At Volkswagen Australia’s 2023 brand day, we asked new managing director Karsten Seifert how the changes would manifest locally. “I think the statement is completely right to really build awareness within our team [of the coming transformation]”, he replied.
“Being really in a huge transformation time, we see that we have to adapt some of our processes, actions, and really to go a step further”, he said, referring to the brand’s 2024-2025 plan to launch multiple new vehicles.
“I mentioned already speed is an issue we have as a group [in development], we have to be a little bit quicker and to get much faster compared to our competitors”, said Karsten.

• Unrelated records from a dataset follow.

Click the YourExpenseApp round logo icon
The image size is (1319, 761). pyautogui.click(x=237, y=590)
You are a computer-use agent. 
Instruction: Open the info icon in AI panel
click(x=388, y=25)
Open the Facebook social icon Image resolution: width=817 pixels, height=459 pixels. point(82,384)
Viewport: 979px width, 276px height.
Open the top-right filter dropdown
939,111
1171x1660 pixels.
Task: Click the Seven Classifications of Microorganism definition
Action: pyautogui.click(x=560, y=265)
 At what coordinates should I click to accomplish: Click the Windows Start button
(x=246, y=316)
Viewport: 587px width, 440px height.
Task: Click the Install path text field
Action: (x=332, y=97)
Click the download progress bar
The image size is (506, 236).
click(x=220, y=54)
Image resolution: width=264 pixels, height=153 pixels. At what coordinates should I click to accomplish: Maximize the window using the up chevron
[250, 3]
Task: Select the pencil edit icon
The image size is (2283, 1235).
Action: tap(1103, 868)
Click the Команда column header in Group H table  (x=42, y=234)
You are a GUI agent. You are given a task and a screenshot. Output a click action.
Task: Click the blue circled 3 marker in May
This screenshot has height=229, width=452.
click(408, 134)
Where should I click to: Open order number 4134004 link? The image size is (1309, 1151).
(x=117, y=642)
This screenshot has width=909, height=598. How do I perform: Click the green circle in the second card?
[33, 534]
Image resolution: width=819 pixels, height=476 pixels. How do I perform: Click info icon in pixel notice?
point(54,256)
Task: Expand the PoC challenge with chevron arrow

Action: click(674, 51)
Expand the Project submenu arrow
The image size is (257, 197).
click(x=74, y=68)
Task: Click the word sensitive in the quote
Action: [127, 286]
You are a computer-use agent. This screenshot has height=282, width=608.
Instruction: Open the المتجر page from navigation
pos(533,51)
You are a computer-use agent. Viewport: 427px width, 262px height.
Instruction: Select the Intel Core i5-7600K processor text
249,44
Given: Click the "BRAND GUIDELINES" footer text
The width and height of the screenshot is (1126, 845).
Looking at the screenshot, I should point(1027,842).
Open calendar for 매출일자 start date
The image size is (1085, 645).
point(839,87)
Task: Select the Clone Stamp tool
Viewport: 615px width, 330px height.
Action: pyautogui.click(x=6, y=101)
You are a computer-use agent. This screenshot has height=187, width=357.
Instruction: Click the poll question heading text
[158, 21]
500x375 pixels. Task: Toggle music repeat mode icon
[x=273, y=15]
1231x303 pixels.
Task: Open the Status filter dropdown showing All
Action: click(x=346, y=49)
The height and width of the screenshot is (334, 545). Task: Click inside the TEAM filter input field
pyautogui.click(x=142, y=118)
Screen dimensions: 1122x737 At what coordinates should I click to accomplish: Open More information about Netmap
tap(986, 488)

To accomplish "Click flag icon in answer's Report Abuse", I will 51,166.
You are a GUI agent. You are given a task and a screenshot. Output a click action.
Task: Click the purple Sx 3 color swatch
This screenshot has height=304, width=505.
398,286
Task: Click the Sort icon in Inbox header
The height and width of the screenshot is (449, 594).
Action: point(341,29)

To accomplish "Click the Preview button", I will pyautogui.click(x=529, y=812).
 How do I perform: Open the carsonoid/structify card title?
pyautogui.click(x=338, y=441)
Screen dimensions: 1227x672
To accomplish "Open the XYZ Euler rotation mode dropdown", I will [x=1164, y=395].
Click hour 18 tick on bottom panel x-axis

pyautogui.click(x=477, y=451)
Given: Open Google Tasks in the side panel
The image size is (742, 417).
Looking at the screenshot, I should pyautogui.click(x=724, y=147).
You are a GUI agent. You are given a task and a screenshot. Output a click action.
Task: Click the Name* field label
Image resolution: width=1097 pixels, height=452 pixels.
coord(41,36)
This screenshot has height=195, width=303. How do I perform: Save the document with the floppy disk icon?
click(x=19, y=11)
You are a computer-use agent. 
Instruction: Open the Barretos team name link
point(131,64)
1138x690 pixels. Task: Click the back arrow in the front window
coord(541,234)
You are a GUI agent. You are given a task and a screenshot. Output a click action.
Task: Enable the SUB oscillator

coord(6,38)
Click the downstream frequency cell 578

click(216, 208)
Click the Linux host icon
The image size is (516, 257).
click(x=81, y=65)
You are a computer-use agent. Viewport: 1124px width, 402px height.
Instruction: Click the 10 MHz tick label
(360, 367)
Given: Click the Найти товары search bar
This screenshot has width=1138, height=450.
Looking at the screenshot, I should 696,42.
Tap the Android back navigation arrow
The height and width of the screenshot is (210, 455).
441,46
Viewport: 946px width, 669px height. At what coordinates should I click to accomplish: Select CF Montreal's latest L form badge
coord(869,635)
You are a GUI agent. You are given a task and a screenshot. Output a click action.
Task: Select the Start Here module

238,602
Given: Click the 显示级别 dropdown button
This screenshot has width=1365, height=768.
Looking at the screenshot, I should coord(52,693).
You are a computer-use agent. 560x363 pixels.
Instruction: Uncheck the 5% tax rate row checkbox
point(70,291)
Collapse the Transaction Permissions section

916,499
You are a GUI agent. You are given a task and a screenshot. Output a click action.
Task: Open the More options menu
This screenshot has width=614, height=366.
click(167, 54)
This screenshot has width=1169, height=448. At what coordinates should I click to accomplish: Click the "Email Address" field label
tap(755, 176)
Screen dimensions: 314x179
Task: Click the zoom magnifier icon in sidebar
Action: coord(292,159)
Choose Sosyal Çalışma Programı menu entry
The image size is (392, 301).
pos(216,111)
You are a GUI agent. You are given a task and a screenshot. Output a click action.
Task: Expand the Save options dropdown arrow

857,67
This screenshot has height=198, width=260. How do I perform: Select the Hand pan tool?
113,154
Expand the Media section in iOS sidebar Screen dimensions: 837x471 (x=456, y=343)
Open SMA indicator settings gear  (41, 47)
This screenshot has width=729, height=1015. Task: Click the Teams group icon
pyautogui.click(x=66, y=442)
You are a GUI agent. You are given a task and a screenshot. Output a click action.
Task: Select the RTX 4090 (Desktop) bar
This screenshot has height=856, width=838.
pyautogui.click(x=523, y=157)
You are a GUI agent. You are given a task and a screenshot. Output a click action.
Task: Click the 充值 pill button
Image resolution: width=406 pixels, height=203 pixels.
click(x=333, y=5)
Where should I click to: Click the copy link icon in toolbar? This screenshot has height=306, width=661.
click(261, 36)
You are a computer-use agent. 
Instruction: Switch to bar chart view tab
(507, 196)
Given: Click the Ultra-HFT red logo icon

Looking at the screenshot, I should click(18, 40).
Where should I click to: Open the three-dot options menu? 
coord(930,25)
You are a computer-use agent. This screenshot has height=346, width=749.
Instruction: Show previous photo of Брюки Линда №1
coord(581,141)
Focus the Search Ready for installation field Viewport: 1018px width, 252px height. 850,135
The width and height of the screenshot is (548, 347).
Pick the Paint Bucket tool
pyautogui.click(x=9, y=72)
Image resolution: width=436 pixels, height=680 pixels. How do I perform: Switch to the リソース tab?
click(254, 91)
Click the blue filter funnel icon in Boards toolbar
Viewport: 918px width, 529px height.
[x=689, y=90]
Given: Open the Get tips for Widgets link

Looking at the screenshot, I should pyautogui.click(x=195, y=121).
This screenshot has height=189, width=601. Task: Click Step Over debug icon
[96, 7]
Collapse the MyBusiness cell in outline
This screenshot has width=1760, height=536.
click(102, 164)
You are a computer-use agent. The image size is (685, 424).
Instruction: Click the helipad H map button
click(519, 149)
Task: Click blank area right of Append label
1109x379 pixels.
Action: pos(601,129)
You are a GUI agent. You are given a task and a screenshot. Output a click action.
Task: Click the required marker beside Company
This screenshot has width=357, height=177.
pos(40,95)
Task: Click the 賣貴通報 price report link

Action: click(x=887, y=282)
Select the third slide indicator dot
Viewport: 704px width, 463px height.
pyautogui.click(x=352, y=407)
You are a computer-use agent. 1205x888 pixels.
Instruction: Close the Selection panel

I can guarantee you that [Australia is] the most effective team globally
“But I think we are so far away from being completely uncompetitive”, he added. “We have great products at the moment, we just talked about what is coming up for Australia, then we have also great competitors in the market, and we have to see that and to recognise that and to respect that as well.”
Schäfer’s direction is a breath of fresh air for Volkswagen, with executives able to acknowledge issues and begin to address them.
However, according to Volkswagen Australia passenger vehicles managing director Michal Szaniecki, the local arm isn’t so uncompetitive – and perhaps there’s something for global to learn.
“You asked about this implication for our Australian market specifically and I can guarantee you that we are the most effective team globally in the [VW passenger vehicle] world already”, said Szaniecki.
“We practically made optimisations within our portfolio as well”, says Szaniecki, noting the $129,990 price of the Touareg R is below the V8 from 2020. “We very much appreciate the transparency of our leader right now to look into the global functions and fix them because we are looking forward to the changes.”
The brand has posted a 43.9 per cent improvement in sales this year headed by the T-Cross and T-Roc small SUVs. There’s also been continued interest in high-performance (and high-margin) R and GTI models.
VW's electric offensive will begin in July with the ID.4 and ID.5 medium SUVs, followed by the ID.Buzz later in the year. Of the 10 to 12 per cent market share VW is expecting EVs to account for next year, it reckons 18 per cent of its sales will be battery-powered.
Aside from new products, we can expect a more nimble Volkswagen when it comes to battery and motor performance updates to keep pace with Tesla, BYD, and MG’s rapid developments.
There’s also more to come for the consumer experience, including detailed consumer-facing ship tracking that’ll be a first in Australia when it launches in Q1 2024. Volkswagen is focusing on being a ‘one-stop-shop’ for electric vehicles, making the transition for ICE owners easier than ever.
When a customer buys an ID.4 online, for example, Volkswagen’s Welcome Experience ecosystem carries the process from configuration, to purchase, to tracking, then home installation.
Manufacturers offering wall chargers isn’t new, but VW’s augmented reality assistant is. The brand is also working with a solar panel provider for discounted home installations included with ID vehicles.